Rob Wiblin: That’s so good.
Will MacAskill: I mean, I feel happy about it. And that’s been from just a wide variety of things, just over a very long time period. There’s the classics, like learning to sleep well and meditate and get the right medication and exercise. There’s also been an awful lot of just understanding your own mind and having good responses. For me, the thing that often happens is I start to beat myself up for not being productive enough or not being smart enough or just otherwise failing or something.

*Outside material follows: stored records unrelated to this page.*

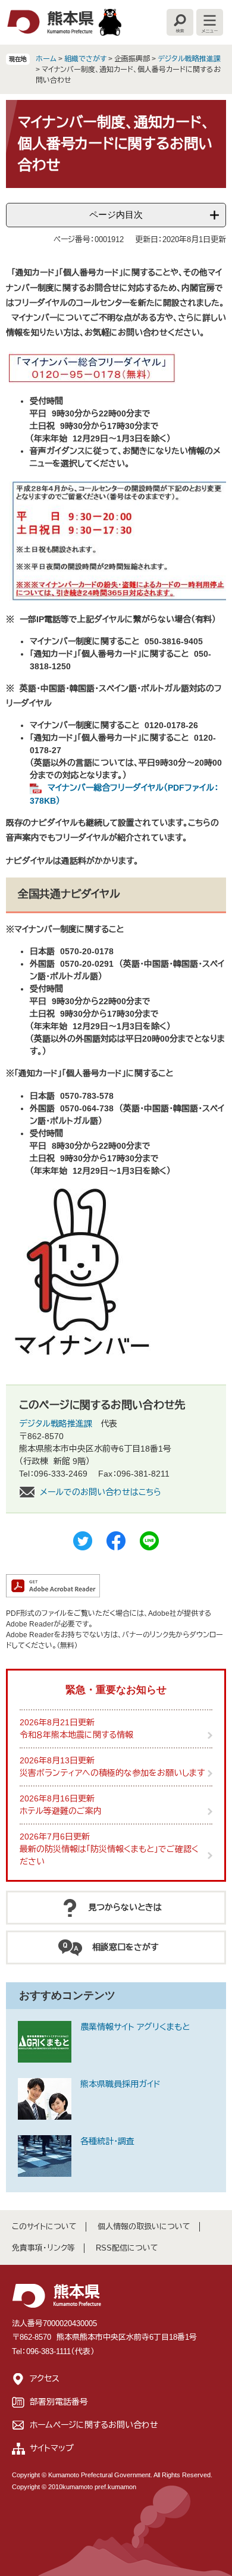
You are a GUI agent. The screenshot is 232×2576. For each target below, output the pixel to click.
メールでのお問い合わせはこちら (100, 1492)
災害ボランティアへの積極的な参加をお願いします (112, 1773)
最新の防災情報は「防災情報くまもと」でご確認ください (109, 1855)
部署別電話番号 (59, 2401)
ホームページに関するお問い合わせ (94, 2425)
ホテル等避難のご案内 (61, 1811)
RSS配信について (127, 2247)
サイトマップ (52, 2448)
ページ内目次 (116, 214)
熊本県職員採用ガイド (120, 2084)
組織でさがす (85, 59)
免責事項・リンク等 (43, 2247)
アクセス (44, 2378)
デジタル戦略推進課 (189, 59)
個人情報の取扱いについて (144, 2226)
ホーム (46, 59)
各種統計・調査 (107, 2141)
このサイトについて (44, 2226)
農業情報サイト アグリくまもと (135, 2027)
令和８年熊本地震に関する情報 (76, 1735)
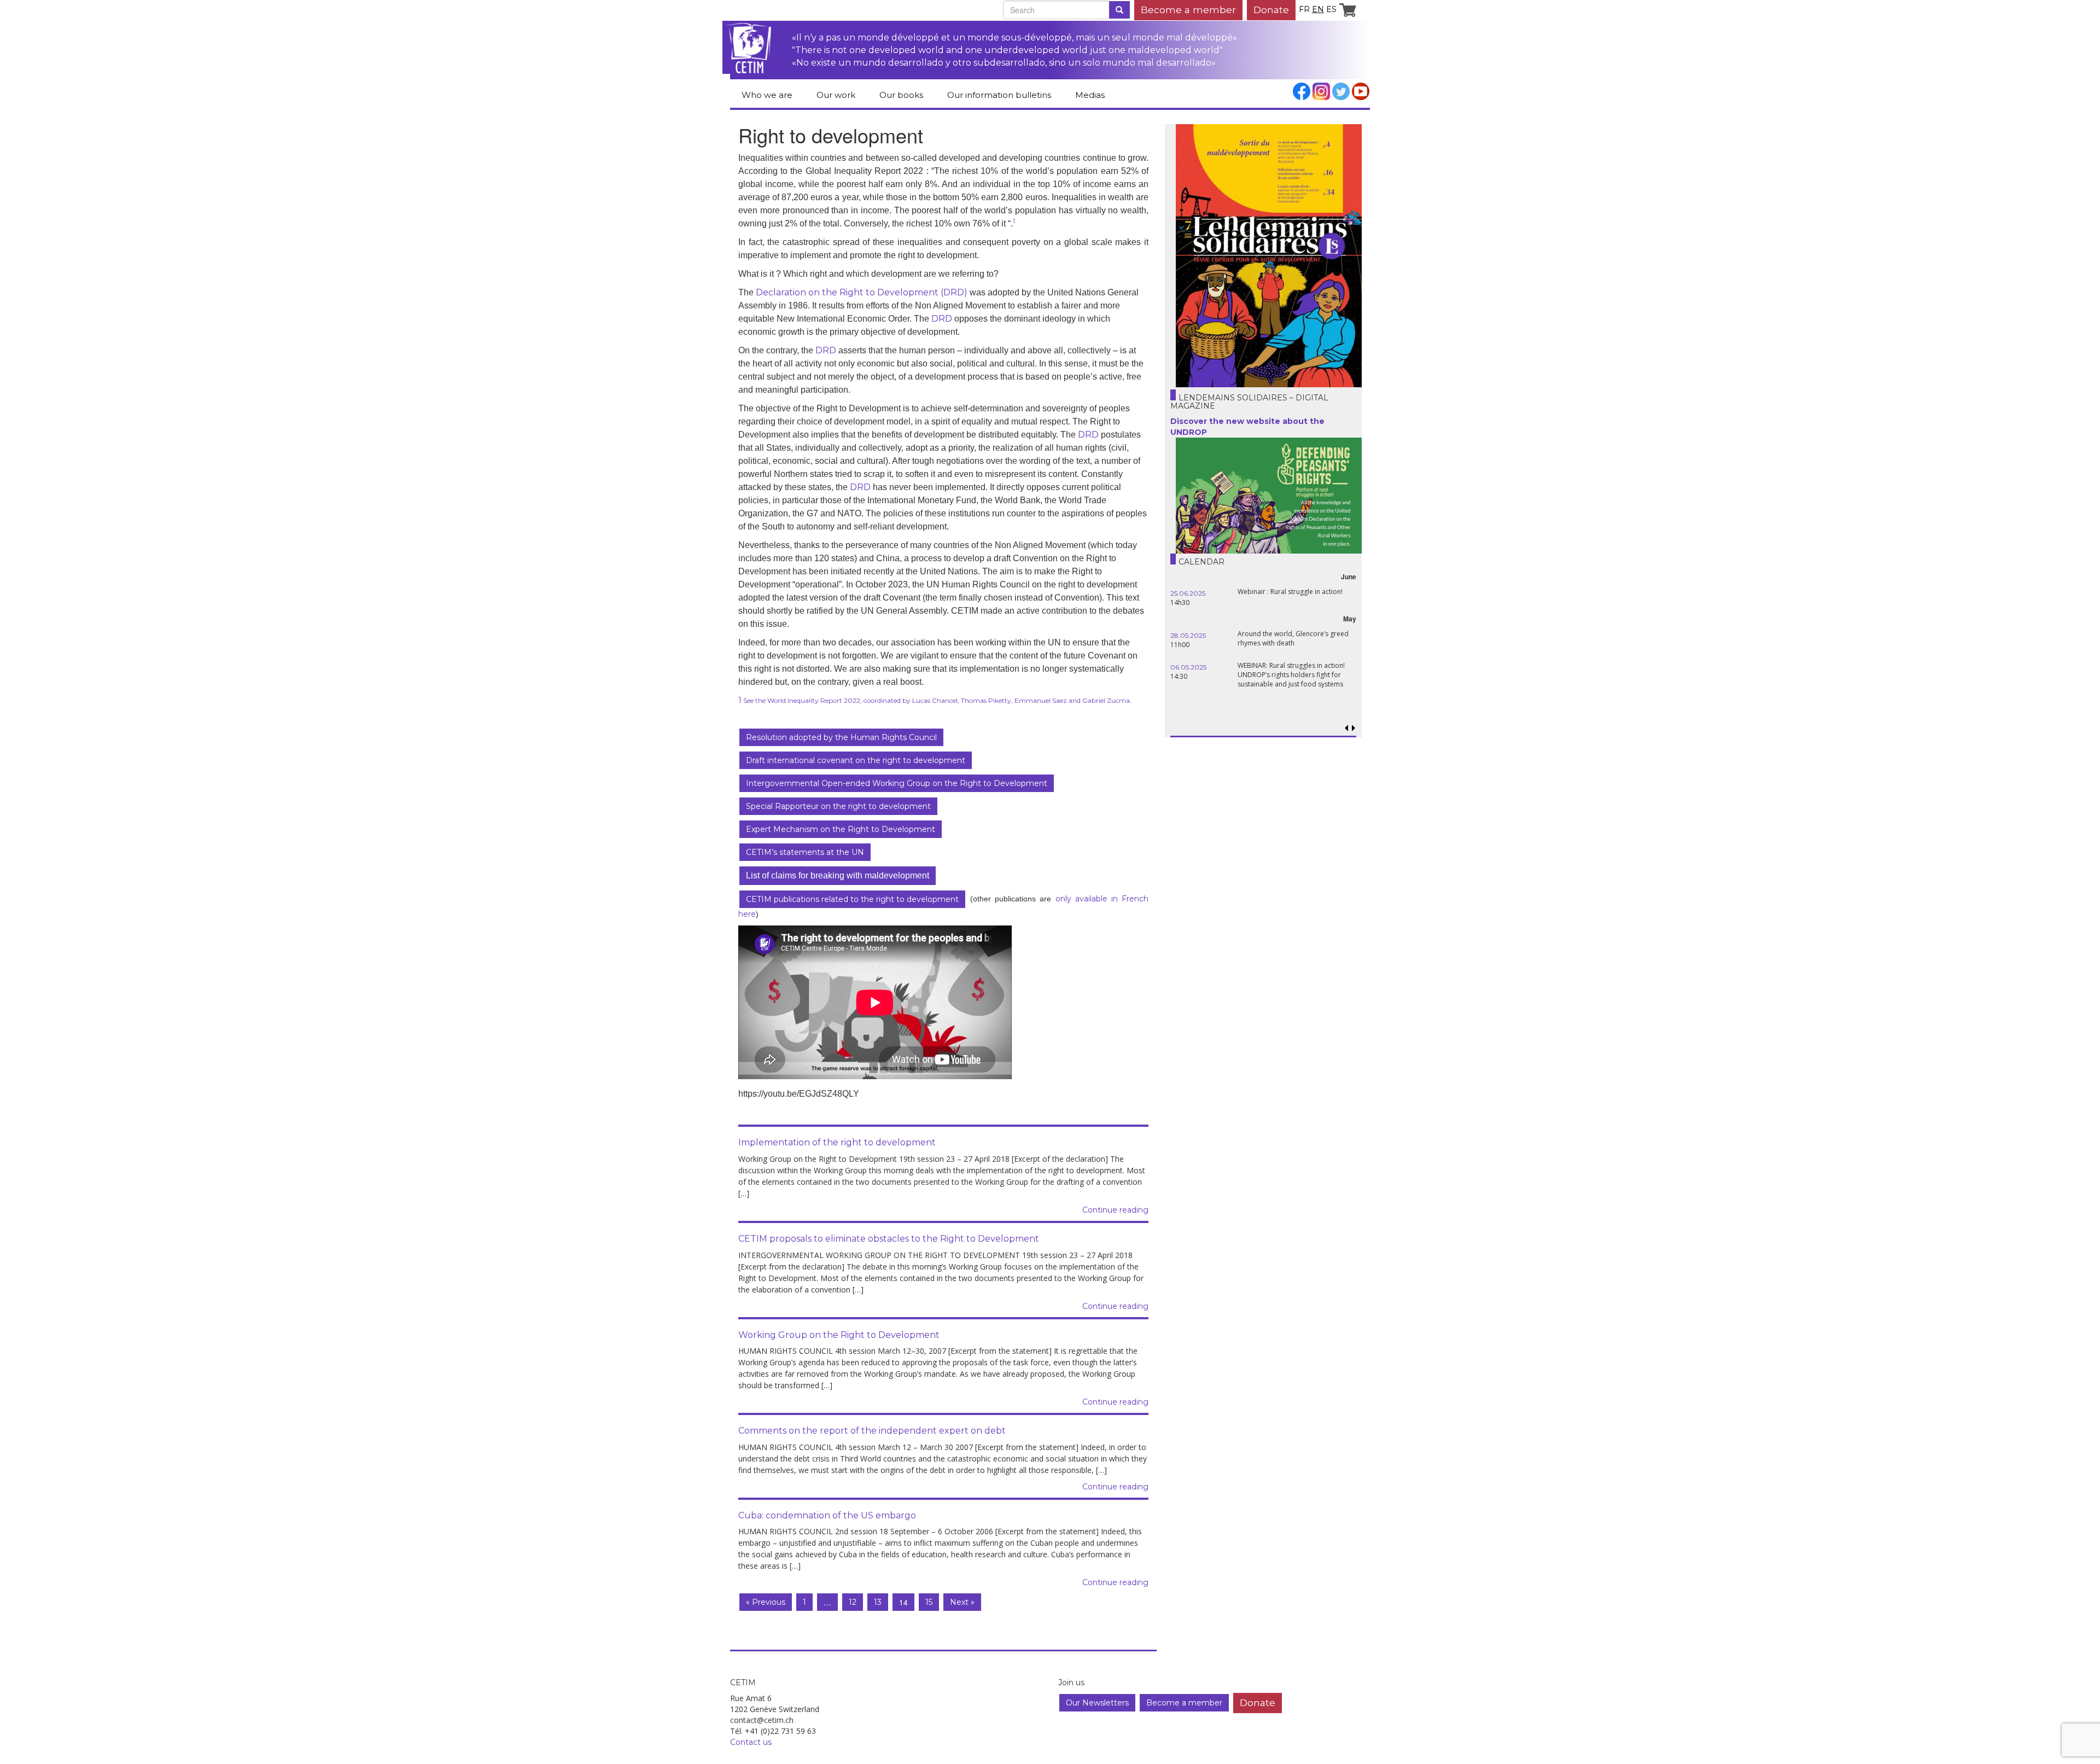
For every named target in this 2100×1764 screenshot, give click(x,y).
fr (1304, 9)
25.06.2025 (1187, 593)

And having a trigger action plan where, when that starts happening, I’m like, “OK, suddenly the top priority on my to-do list again is looking after my mental health.” Often that just means taking some time off, working out, meditating, and perhaps also journaling as well to recognize that I’m being a little bit crazy.
Rob Wiblin: Overriding the natural instincts.
Will MacAskill: Exactly, yeah. So perhaps I’ll be feeling on a day, “I’m being so slow at this. Other people will be so much more productive. I’m feeling inadequate.” Then I can be like, “OK, sure. Maybe today is not going so well. But how is the last six months or something? Think about what you have achieved then.” And then it’s like, “OK, that does seem better.” So I’ve just gotten better at these mental habits, and that’s just been this very long process, but it’s really paid off, I think.